- **WORK ORDER**: The answer is an exact repetition of every entry, with all images left out.

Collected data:
'''

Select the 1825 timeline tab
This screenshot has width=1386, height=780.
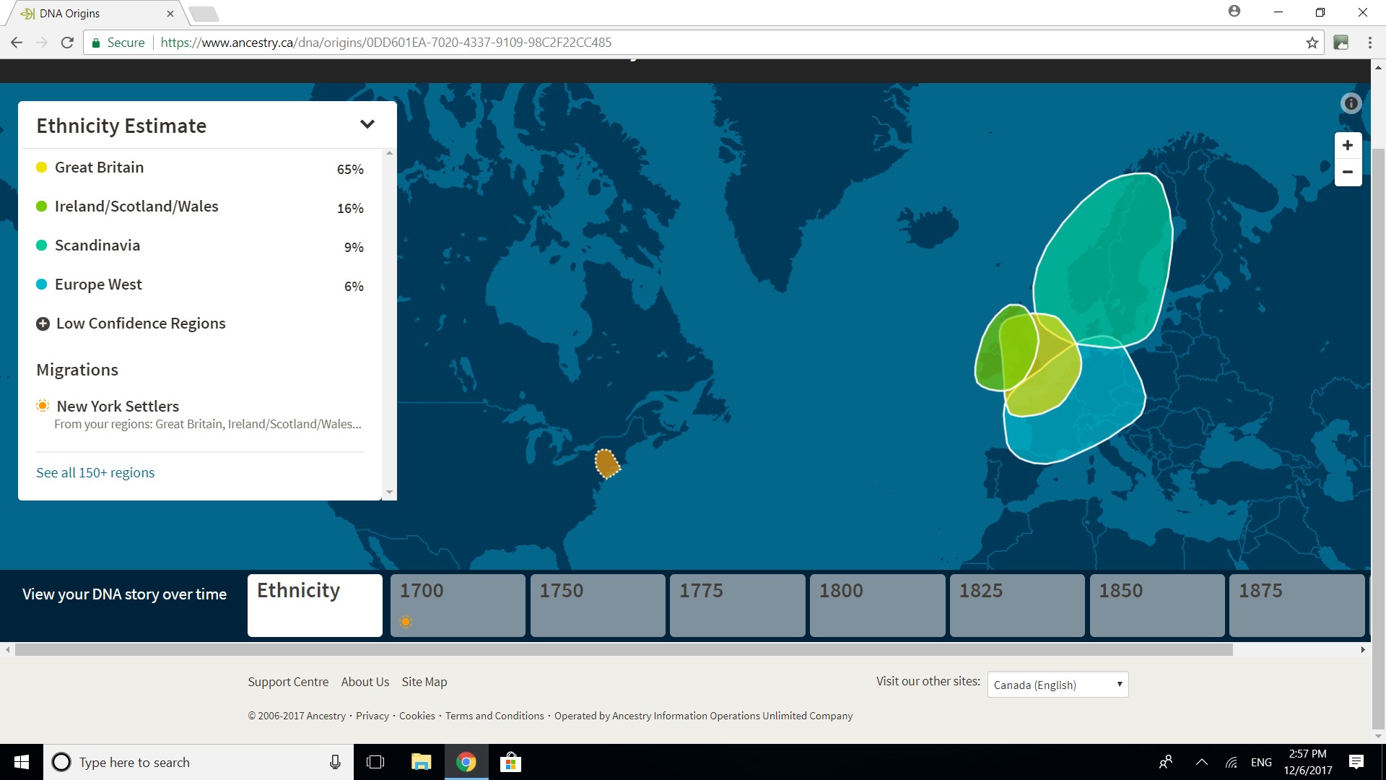(x=1016, y=605)
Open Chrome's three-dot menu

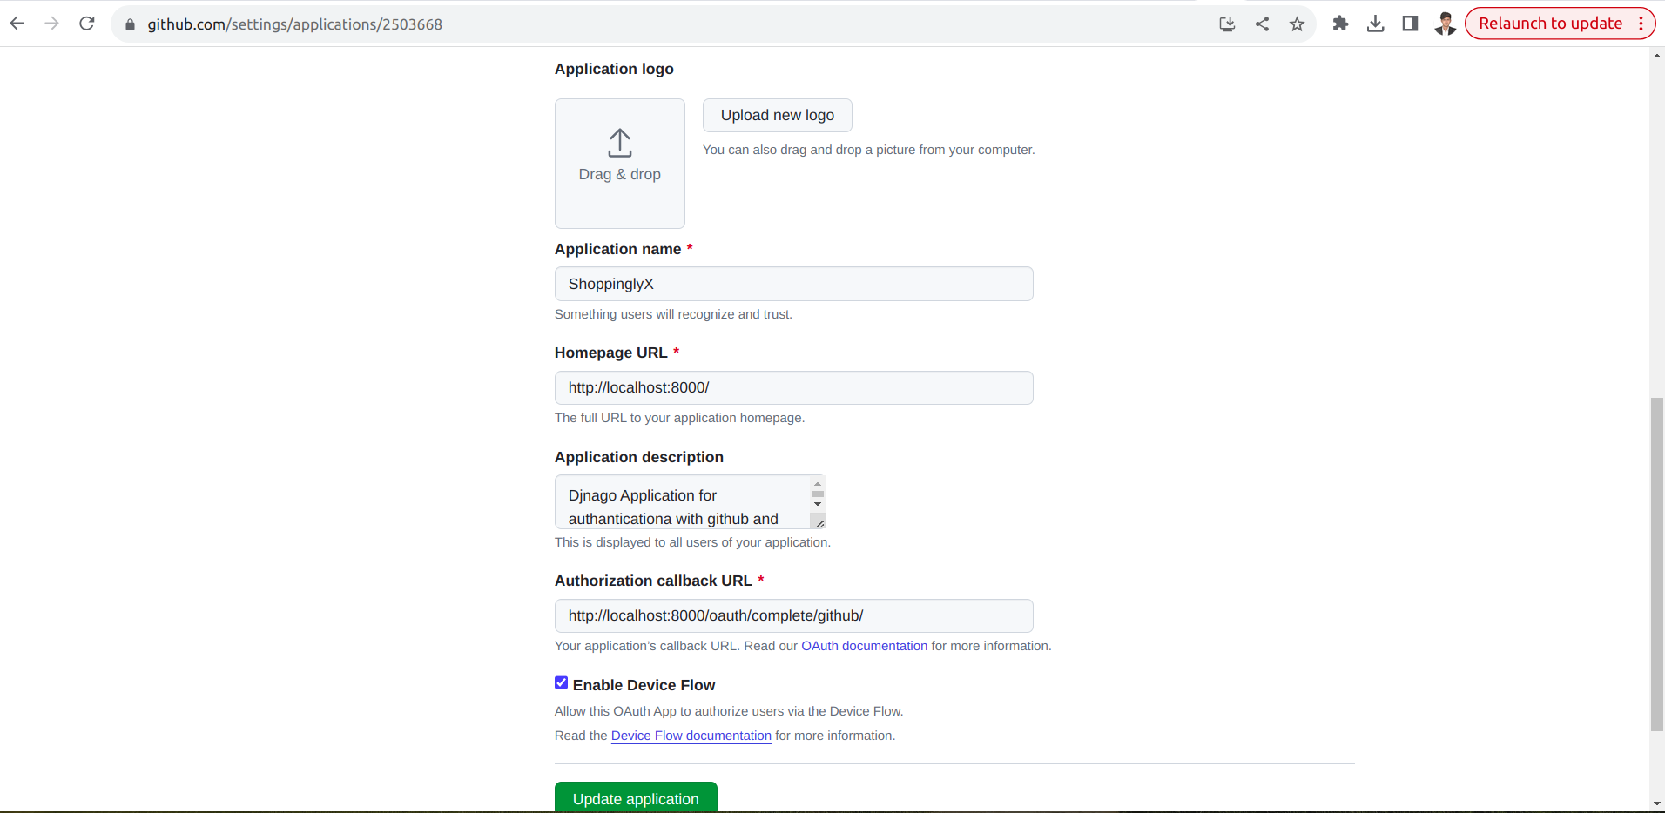click(1641, 24)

'''

- **EXERCISE OUTPUT**:
Select the 1825 timeline tab
This screenshot has width=1386, height=780.
(x=1016, y=605)
Open Chrome's three-dot menu

click(1641, 24)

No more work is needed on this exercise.